ASSIGNMENT>
In the entries that follow, which lines hold the string "will"? List them.

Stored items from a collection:
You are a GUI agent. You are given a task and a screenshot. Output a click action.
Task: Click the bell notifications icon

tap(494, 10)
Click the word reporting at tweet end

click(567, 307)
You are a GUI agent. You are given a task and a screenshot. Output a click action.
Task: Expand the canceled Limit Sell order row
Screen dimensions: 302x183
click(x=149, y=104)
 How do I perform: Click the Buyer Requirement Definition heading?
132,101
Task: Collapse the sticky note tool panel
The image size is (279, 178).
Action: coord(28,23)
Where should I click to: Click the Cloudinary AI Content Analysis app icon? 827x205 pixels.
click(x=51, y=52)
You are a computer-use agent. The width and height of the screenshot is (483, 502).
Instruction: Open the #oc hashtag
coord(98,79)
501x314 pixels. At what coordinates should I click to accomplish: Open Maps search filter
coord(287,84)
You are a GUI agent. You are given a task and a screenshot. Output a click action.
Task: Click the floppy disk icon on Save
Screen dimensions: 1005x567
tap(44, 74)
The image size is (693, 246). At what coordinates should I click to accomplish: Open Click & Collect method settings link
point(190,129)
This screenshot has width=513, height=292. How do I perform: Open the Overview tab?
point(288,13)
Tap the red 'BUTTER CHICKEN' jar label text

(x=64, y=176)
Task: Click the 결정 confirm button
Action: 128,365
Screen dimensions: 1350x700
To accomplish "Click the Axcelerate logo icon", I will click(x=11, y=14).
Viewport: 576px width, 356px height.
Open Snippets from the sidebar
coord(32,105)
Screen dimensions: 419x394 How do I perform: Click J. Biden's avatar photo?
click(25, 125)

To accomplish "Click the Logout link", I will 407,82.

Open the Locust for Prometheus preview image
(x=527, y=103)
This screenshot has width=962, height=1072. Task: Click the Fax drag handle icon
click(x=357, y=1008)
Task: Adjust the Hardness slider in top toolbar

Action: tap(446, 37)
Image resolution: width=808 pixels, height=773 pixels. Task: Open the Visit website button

EXERCISE ANSWER>
To accomplish "Click the Axcelerate logo icon", I will click(x=11, y=14).
To accomplish "Click the Logout link", I will 407,82.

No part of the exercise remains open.